I prefer to judge stock picks based on a time frame of one year or more. Yet I’m doing a new takeover-candidates list now because M&A activity is heating up.
To find a new crop of candidates, I am using the following set of criteria, which are modified slightly from those of six months ago:
-- U.S.-based companies with a market value of $500 million to $5 billion.
-- Enterprise value (the combined value of a company’s stock and debt) divided by Ebitda (earnings before interest, taxes, depreciation and amortizing) of five or less. This EV/Ebitda ratio is often used by companies scouting for acquisitions.
-- Total debt no more than 75 percent of shareholders’ equity (corporate net worth, or assets minus liabilities).
-- Cash or safe short-term investments of $75 million or more.
-- Stock price no more than 1.5 times the company’s sales.
When I ran this screen on May 4, only 39 companies met all the criteria. Here are seven that look to me like they have takeover allure, and should be decent investments even if no suitor calls.
The largest, with a market value of $4.9 billion, is Coventry Health Care Inc. of Bethesda, Maryland. Selling for only 1.15 times book value, I think it is alluring bait.
Coventry, which provides managed health care services, has been the subject of takeover speculation. In the summer of 2008, for example, the stock jumped on speculation Aetna Inc. would take it over.
GameStop Corp. of Grapevine, Texas, is the world’s largest video game and entertainment software retailer, according to its website. Its stock peaked at more than $63 in late 2007, and sells for a little more than $25 now.

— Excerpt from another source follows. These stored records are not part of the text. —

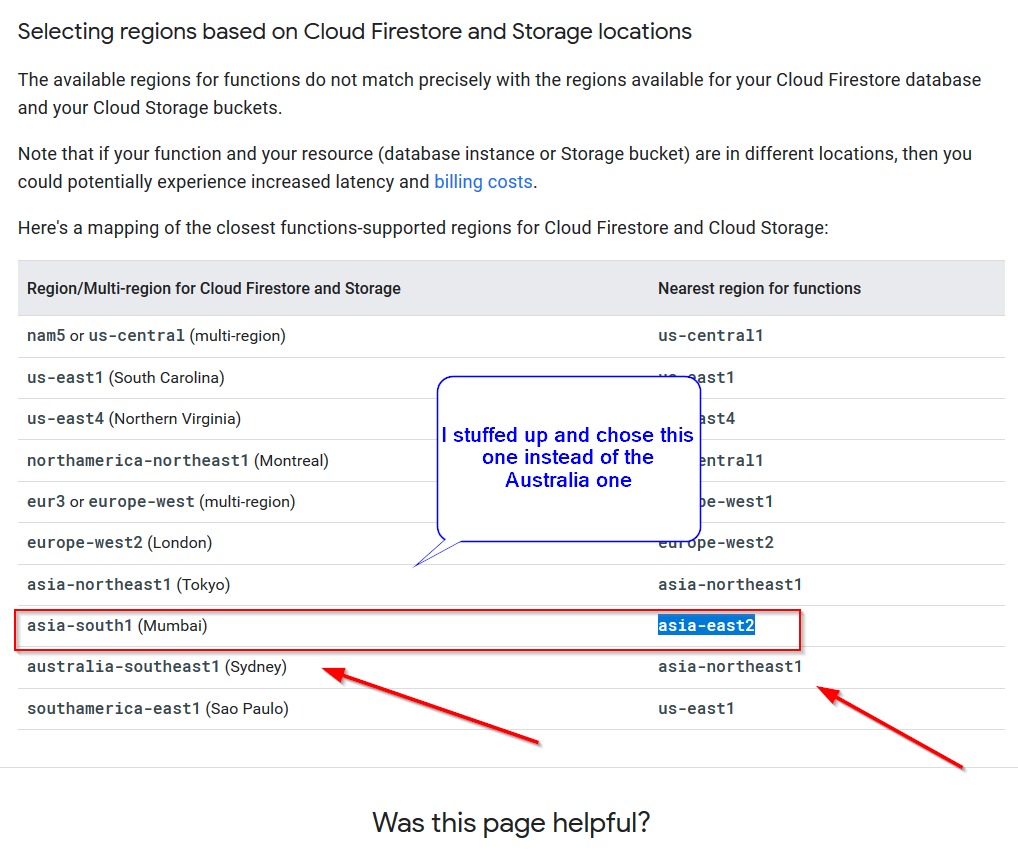1018x861 pixels.
Task: Click asia-northeast1 function region in the Sydney row
Action: coord(730,667)
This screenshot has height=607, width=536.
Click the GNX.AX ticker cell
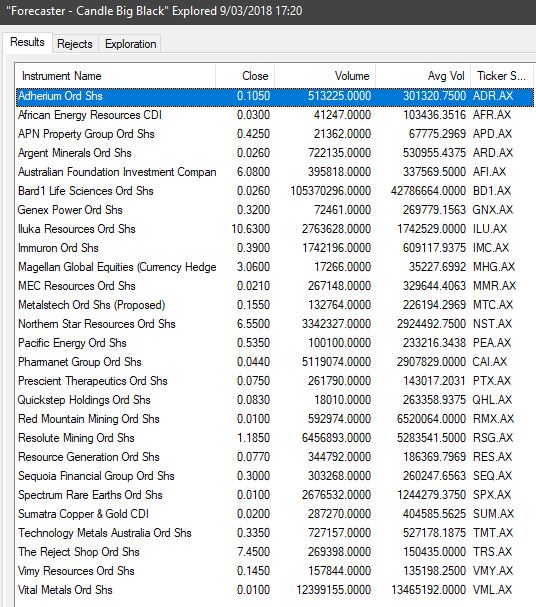pos(493,210)
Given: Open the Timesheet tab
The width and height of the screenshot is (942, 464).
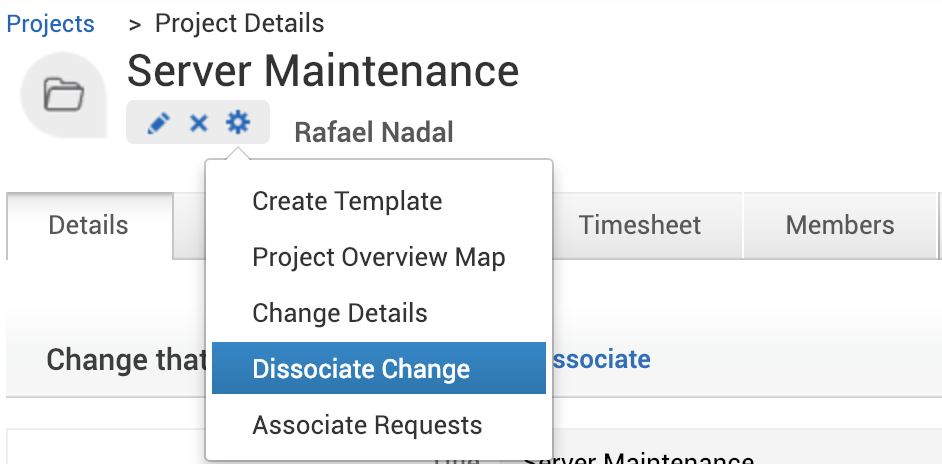Looking at the screenshot, I should (x=640, y=225).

With GameStop shares fetching less than 10 times earnings and 1.3 times book value, it appears to me to be a potential magnet to buyers. In March 2010 the stock ran up 27 percent amid acquisition rumors, which later subsided.
Chicago-based Telephone & Data Systems Inc., the parent of U.S. Cellular, has a market value of $3.3 billion. At a time when AT&T Inc. is trying to acquire T-Mobile USA Inc. for about $39 billion, it’s not hard to imagine this company giving up its independence.
Telephone & Data is profitable, yet has struggled with growth. It has $592 million in cash and near-cash along with $300 million in short-term investments. To me, it looks ripe for the plucking.
With the U.S. defense budget under pressure, mergers may pick up among defense contractors. Oshkosh Corp., which makes military transport vehicles and specialty trucks such as fire engines and cement mixers, could be picked off by a larger competitor. The Oshkosh, Wisconsin, company’s stock languishes at five times earnings.
Seacor Holdings Inc., located in Fort Lauderdale, Florida, transports men and material to and from offshore oil platforms. Selling for about 1.2 times book value, it could probably be acquired for less than $3 billion.
In the semiconductor-equipment industry, I favor Kulicke & Soffa Industries Inc. of Fort Washington, Pennsylvania. At five times earnings, it strikes me as a very cheap stock.
One more candidate is RadioShack Corp., based in Fort Worth, Texas. It earned $1.84 a share in 2000 and $1.68 a share in 2010. A larger retailer could probably milk more growth and profitability out of this well-known brand.
Disclosure note: I own Kulicke & Soffa personally and for clients. I have no long or short positions in the other stocks discussed in this week’s column.
(John Dorfman, chairman of Thunderstorm Capital in Boston, is a columnist for Bloomberg News. The opinions expressed are his own. His firm or clients may own or trade securities discussed in this column.)